On the other hand, there are ways to fight spambots; they just don't rely on trusting the user. Here's one way:
- Buy a domain.
- Set up a cgi that generates a unique email address @ that domain for every visitor. Log the address used, the date/time of visit, the visitor's IP, and other characteristics (user-agent?) of the visitor.
- Use the logged data to block the user when spam mail gets sent to one of the random accounts.
- Use the logged data as evidence to present to the offender's ISP, to get their fast connection pulled.
- Find a way to automate this on a large scale, then get a bunch of sysadmins together to sue and prosecute the spammer for abuse of resources.
There are good ways to deal with spammers but this isn't one of them. It *might* work on a small scale and it definitely won't work on a medium or large scale. It's about as useful as the Sendmail "MX/domain validation" trick that Eric Raymond and the rest of the Sendmail team thought would stop spammers dead in its tracks. (It didn't.) Instead he was "surprised by spam."
-CT
Share
twitter facebook
- Re:You can't win an arms race (Score:3, Insightful)
  
  by primetyme ( 22415 ) writes:
  
  Thats pretty much what I do in the Hook, line, and sinker section of the article.. By capturing the user-agent's and IP's of the Spiderts that *blatently* disregard the robots.txt file, its like shootin fish in a barrel..
  In the next installment of this article, I'm working on a script that grabs the NetBlock of a bot that goes against the robots.txt file, does a ARIN lookup on that block, and emails the administrator of that block with the prob.. Comments have been made that any bot can switch their user-agent string, which is true. If a Spidert does that though, they're more than likely also going to run through the parts of a site that you *specifically* tell them they can't go in the robots.txt file. When they do that, its a lot easier to block their user-agent, email the admin of thier netblock, or block their class c IP block alltogether.
  It's like a honeypot for black-hats if you think about it.. And thats one of the *best* ways to find the problem Spiderts and block them out, without blocking any good natured bot :)
- Re:You can't win an arms race (Score:1, Interesting)
  
  by Anonymous Coward writes:
  
  A variation on that idea would be to add a link labeled something like: "If you are a spam bot click HERE". If someone follows the link they get a warning page which explains that anyone who clicks on the next link will get blocked as a spam program, then have a link which triggers the spambot-blocking script. Of course, use search-engine-detecting tech to hide that warning page from search engines to avoid detection of the page.
  (posting anonymously so as to not tell spambots what tech I'm using on my site)
  - - Re:You can't win an arms race (Score:1)
      
      by GreatUnknown ( 160372 ) writes:
      
      Use a robots.txt file. Tell spiders not to visit that page. If *any* spider, spambot or otherwise, disregards the robots.txt file it should be banned.
Wget is not a spider! (Score:4, Informative)

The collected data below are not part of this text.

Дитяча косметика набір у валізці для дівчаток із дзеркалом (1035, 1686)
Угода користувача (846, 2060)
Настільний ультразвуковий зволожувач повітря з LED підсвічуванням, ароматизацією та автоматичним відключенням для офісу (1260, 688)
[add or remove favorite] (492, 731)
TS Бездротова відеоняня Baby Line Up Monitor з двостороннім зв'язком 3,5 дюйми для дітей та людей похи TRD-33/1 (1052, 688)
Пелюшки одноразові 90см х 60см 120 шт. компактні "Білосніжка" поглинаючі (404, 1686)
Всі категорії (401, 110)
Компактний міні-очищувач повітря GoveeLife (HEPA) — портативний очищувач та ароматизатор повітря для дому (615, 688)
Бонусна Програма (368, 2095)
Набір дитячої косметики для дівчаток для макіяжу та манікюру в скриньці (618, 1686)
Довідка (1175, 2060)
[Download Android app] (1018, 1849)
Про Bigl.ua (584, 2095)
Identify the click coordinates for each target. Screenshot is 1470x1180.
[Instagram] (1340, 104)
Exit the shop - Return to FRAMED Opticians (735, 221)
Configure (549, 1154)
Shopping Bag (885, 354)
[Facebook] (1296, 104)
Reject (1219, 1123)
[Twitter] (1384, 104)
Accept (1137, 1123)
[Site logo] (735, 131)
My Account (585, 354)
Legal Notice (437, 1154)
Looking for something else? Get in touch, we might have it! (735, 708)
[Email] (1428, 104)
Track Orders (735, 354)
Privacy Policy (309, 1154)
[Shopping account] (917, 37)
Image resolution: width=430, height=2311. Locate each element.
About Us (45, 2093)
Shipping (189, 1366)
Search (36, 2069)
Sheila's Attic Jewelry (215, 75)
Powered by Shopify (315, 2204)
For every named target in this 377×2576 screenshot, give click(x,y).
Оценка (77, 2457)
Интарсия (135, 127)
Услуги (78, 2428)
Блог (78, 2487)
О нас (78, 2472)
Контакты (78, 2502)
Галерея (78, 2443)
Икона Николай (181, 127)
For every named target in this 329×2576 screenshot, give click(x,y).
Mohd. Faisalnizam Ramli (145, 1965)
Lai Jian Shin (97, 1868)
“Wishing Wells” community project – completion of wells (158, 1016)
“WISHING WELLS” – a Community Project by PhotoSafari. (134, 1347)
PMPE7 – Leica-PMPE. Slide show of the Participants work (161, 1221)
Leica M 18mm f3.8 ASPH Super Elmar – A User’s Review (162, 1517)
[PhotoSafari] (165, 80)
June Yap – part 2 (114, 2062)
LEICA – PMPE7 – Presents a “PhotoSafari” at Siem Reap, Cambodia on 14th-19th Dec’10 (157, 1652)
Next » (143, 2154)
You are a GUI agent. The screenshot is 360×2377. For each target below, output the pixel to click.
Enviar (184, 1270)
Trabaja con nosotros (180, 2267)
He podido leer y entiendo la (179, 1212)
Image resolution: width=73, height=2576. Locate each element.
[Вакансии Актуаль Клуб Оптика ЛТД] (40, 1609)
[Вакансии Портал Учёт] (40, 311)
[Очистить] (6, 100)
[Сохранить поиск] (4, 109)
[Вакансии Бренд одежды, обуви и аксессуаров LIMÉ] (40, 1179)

by Anonymous Coward writes: on Friday October 19, 2001 @01:17AM (#2450477)

"Here are a couple of the User-Agents that fell for our trap that I pulled out of last months access_log for lists.evolt.org:

Wget/1.6"

Email spider, my ass! Wget is a damn useful HTTP downloader utility which is great for obtaining large files as it can resume interrupted transfers. It can also mirror web sites, which I assume is why it fell into the honeypot. Oh, and you can also change what it says it is on the command line.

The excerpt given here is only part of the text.